▸ What you have to do:
Rewrite the stretch from the line containing "Task: Click the vertical scrollbar thumb" through the end of the entries, replacing "thumb" with "slider" and keeping everything else unchanged. Omit the pictures from your answer.

━━━━━━━━

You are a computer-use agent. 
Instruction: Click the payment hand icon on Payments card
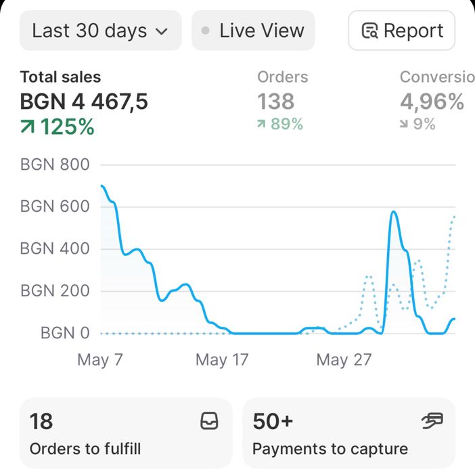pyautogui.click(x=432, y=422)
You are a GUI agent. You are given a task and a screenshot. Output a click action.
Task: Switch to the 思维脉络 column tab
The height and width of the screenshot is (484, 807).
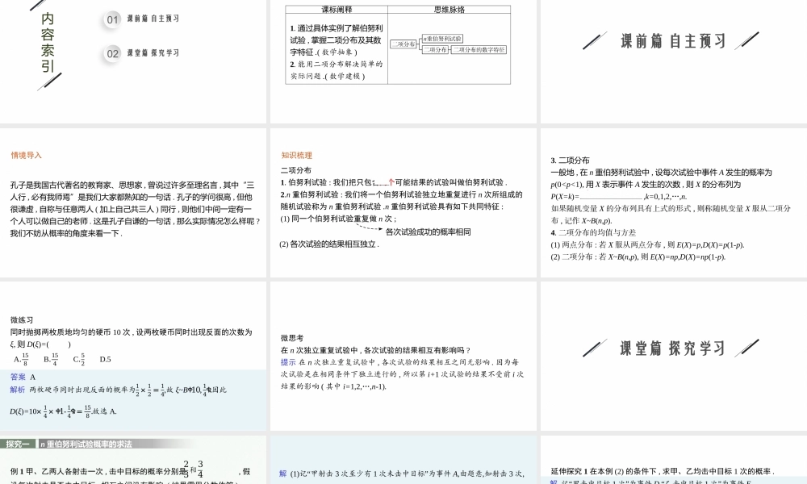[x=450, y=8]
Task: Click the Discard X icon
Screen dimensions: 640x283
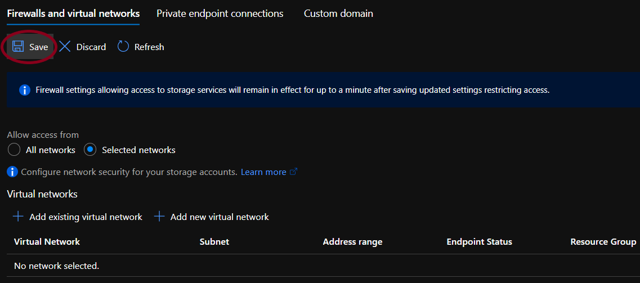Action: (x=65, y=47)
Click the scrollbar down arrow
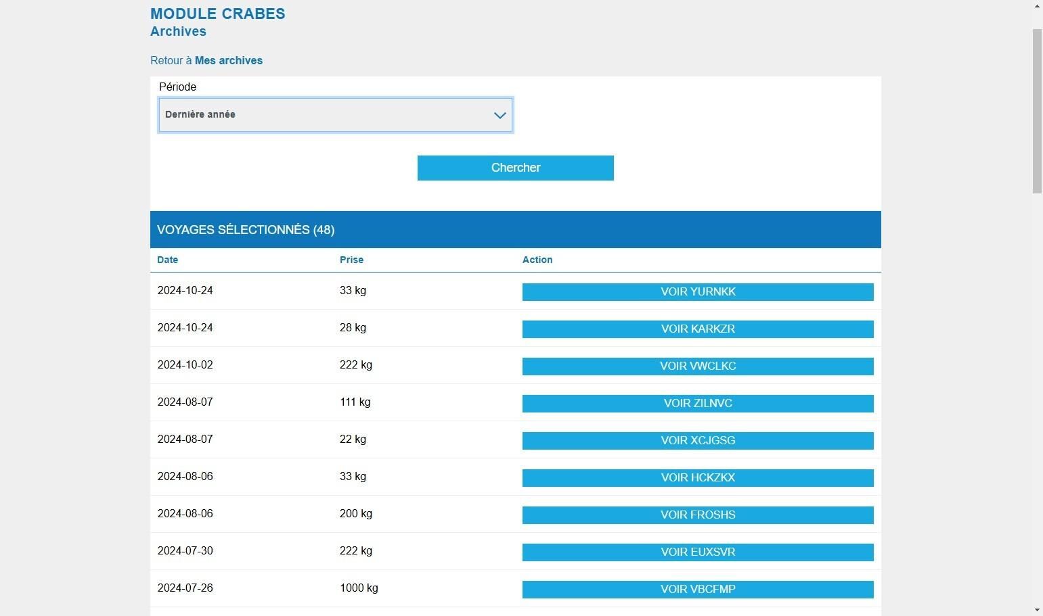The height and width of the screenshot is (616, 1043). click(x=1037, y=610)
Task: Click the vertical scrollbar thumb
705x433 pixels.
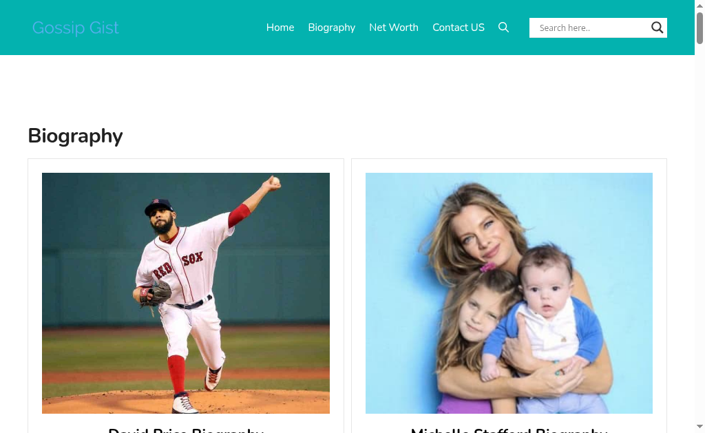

━━━━━━━━

▸ Finished task:
Task: Click the vertical scrollbar slider
705x433 pixels.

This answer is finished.